Data records
---

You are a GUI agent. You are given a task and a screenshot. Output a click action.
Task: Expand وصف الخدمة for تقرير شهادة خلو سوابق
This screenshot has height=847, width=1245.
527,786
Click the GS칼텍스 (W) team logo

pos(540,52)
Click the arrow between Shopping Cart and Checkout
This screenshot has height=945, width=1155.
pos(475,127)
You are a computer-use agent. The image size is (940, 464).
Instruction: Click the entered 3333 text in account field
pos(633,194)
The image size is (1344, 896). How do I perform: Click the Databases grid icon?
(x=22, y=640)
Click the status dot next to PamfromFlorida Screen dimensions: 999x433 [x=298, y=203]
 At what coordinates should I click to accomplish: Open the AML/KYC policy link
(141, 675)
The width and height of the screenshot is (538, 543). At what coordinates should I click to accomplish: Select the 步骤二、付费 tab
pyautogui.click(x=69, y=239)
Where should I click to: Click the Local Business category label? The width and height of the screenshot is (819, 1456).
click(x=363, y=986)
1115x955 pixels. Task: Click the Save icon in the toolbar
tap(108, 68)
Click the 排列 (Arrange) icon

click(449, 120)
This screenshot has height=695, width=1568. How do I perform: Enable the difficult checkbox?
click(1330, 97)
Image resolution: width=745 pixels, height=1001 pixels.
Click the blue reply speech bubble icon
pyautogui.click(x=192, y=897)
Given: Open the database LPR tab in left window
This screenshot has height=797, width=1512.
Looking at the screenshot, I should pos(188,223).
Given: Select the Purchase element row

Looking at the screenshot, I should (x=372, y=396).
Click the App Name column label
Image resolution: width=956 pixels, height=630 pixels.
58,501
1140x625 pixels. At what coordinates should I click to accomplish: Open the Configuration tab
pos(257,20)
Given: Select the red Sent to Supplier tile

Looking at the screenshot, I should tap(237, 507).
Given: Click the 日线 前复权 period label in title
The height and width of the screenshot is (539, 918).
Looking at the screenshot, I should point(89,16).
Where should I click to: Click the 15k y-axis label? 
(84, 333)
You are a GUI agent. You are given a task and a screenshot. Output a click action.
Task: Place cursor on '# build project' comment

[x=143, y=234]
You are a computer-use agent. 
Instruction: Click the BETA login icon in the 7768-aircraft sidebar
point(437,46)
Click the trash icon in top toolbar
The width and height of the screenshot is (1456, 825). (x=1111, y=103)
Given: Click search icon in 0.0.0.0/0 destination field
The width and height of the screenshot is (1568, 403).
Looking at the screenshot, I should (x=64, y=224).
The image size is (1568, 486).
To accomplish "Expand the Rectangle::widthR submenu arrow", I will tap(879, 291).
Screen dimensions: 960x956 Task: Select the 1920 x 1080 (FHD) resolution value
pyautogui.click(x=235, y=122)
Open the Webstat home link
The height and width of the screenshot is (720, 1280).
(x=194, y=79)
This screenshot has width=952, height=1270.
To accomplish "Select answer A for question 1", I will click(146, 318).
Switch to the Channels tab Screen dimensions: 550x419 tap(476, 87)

---

• [To do]:
Rewrite the rows between the lines holding "You are a computer-use agent. The" and "Click the status", inclusive, requests included, and resize them by multiplying every coordinate in the answers by 1.75, rounding to whole numbers with halves going up. Leave the numbers in the requests and their format samples unchanged, and give only these rows.

• [Correct response]:
You are a computer-use agent. The image size is (940, 464).
Instruction: Click the entered 3333 text in account field
pos(1108,340)
The image size is (1344, 896). How do I perform: Click the Databases grid icon?
(x=39, y=1120)
Click the status dot next to PamfromFlorida Screen dimensions: 999x433 [x=522, y=355]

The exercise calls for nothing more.